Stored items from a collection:
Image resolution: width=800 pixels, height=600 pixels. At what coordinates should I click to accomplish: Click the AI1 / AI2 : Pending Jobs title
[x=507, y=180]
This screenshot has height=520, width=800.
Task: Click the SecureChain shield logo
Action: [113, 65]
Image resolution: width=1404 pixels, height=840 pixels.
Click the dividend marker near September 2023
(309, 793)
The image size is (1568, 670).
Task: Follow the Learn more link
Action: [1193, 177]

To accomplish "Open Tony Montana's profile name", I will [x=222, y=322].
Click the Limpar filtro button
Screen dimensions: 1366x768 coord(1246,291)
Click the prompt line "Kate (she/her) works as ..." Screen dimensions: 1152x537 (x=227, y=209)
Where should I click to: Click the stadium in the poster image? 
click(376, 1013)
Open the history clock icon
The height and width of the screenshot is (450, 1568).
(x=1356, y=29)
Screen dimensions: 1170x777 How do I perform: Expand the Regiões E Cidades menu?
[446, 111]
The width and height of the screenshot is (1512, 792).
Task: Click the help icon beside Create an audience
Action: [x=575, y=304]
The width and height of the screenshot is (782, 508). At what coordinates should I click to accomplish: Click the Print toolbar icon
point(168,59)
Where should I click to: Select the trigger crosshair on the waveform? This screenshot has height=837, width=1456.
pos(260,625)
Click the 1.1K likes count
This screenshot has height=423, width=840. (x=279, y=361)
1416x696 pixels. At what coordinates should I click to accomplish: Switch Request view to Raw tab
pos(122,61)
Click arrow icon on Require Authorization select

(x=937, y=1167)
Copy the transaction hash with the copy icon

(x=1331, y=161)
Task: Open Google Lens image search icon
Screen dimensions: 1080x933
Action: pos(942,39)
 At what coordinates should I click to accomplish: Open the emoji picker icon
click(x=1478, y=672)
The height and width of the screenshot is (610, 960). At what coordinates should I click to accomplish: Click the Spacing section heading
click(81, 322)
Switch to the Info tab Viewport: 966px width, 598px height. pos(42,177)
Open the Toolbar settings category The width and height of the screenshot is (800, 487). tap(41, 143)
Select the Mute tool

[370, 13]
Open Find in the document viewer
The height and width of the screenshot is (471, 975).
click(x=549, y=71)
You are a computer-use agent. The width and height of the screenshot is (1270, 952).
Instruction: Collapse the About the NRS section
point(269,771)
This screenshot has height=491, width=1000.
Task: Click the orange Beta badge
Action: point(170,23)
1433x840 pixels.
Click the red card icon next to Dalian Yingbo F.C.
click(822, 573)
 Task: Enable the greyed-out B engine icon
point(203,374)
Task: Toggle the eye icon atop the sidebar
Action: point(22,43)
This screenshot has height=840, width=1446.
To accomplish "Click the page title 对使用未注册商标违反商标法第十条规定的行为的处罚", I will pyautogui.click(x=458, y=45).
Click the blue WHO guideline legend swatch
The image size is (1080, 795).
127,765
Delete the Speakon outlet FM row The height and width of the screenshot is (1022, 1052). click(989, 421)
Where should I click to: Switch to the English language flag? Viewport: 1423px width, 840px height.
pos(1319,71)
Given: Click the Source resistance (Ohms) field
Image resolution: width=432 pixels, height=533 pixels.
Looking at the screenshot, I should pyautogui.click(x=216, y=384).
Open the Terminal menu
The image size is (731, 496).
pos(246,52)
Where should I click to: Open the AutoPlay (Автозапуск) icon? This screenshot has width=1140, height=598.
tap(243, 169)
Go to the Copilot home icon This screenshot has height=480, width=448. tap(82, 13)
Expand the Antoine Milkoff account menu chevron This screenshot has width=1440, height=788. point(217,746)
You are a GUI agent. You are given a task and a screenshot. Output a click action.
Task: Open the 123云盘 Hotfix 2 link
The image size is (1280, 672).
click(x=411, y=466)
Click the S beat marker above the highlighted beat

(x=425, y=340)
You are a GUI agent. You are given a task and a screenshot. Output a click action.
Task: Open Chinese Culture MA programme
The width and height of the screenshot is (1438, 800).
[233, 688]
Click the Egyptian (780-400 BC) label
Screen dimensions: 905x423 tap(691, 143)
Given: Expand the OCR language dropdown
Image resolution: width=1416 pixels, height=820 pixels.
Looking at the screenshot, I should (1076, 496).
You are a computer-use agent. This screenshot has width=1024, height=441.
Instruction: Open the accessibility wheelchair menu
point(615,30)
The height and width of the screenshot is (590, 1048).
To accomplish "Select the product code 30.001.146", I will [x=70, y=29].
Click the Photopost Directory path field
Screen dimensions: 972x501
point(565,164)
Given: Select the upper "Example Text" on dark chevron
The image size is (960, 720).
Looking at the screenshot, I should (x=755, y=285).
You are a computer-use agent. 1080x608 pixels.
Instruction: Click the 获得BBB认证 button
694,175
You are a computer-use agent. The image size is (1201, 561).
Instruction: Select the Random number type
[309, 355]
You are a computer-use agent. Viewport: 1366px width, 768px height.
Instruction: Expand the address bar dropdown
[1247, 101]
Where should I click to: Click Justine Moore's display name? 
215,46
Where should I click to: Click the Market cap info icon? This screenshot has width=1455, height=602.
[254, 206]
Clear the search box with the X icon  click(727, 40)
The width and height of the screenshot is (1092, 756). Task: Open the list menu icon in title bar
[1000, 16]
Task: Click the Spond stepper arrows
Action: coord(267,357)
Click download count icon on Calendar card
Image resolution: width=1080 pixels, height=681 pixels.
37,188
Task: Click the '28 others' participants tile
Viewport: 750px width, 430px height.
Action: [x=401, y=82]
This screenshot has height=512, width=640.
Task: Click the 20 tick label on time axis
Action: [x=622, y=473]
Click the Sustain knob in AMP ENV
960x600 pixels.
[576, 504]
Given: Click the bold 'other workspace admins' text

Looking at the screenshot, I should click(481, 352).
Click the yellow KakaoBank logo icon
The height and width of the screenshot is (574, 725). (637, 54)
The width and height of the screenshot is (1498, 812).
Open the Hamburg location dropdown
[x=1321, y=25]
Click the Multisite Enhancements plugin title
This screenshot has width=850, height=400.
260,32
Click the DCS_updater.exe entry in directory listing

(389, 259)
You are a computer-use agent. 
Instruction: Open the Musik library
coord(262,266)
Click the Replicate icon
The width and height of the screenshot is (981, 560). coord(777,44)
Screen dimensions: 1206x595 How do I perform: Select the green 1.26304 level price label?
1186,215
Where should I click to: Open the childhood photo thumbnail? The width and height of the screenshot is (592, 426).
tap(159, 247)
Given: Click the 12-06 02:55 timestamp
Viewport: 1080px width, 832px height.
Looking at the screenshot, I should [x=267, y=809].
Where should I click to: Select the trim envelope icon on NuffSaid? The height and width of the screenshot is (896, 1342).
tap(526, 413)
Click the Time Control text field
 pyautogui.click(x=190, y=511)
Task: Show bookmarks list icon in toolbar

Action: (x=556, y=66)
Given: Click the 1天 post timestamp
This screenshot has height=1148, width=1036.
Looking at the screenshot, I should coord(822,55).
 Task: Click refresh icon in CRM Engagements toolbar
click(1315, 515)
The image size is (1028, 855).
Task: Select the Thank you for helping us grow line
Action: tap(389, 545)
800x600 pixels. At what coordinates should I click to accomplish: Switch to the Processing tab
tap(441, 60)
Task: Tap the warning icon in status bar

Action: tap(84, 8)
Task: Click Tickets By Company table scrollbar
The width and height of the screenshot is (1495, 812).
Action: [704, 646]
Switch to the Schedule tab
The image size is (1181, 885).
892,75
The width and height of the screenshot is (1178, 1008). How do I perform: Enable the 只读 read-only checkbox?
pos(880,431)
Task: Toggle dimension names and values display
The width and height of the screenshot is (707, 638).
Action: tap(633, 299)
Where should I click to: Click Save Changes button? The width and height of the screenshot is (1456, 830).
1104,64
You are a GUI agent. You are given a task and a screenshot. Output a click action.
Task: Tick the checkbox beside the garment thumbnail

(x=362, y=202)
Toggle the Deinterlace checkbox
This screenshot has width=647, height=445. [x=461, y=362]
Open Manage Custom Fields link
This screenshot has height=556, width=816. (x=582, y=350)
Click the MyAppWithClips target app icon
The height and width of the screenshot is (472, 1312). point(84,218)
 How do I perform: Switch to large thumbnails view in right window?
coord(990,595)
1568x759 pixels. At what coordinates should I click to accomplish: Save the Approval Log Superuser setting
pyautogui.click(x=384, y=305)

Exercise: Both end lines included, restate word for word the lines above from the line with "The image size is (960, 720)." to the line with "Clear the search", and nothing else.

Result:
The image size is (960, 720).
Looking at the screenshot, I should (x=755, y=285).
You are a computer-use agent. 1080x608 pixels.
Instruction: Click the 获得BBB认证 button
694,175
You are a computer-use agent. The image size is (1201, 561).
Instruction: Select the Random number type
[309, 355]
You are a computer-use agent. Viewport: 1366px width, 768px height.
Instruction: Expand the address bar dropdown
[1247, 101]
Where should I click to: Click Justine Moore's display name? 
215,46
Where should I click to: Click the Market cap info icon? This screenshot has width=1455, height=602.
[254, 206]
Clear the search box with the X icon  click(727, 40)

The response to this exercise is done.